El corazón de Navarra esconde una localidad muy particular y de gran interés turístico. Situado a 43 kilómetros al sur de Pamplona y 63 kilómetros al este de Logroño, el municipio de Olite guarda una vital importancia para el territorio, tanto presente como pasada. Esto no solo se debe a los más de 4.000 habitantes que ocupan sus calles sino también a su monumento más significativo: el Palacio de los Reyes de Navarra.
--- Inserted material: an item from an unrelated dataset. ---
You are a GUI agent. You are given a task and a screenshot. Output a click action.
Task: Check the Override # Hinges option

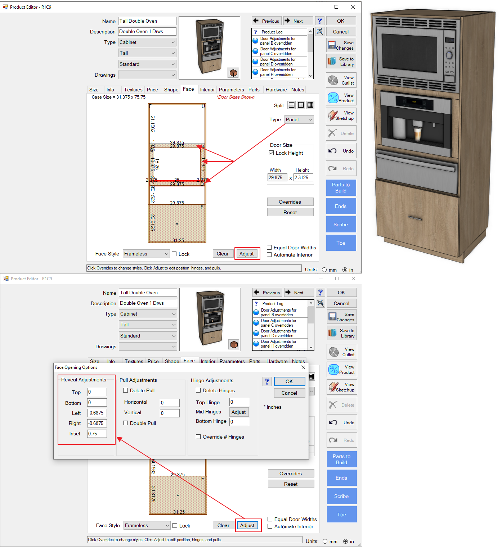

Conocido popularmente como el Castillo de Olite, esta construcción fue antaño el hogar del rey Carlos III, apodado El Noble. Un conjunto arquitectónico gótico y civil, catalogado como uno de los más importantes de España e incluso el continente europeo, además de ser el mejor conservado de la comunidad. Su aspecto, pero, es lo que ha atraído a miles de turistas a lo largo de los años, ya que según muchos parece extraído de un cuento.
“Lo cierto es que su arquitectura es deslumbrante. Solo con ver la silueta de la fortaleza, que se conserva prácticamente igual que en su origen, es impresionante. Es totalmente irregular, como si se hubiera construido de manera caprichosa, anárquica, sin buscar la simetría. Es una explosión de formas, como un juego que llama la atención de todo el mundo”, explicaba Miguel Sobrino, autor del libro Castillos y murallas, en una entrevista al diario ABC.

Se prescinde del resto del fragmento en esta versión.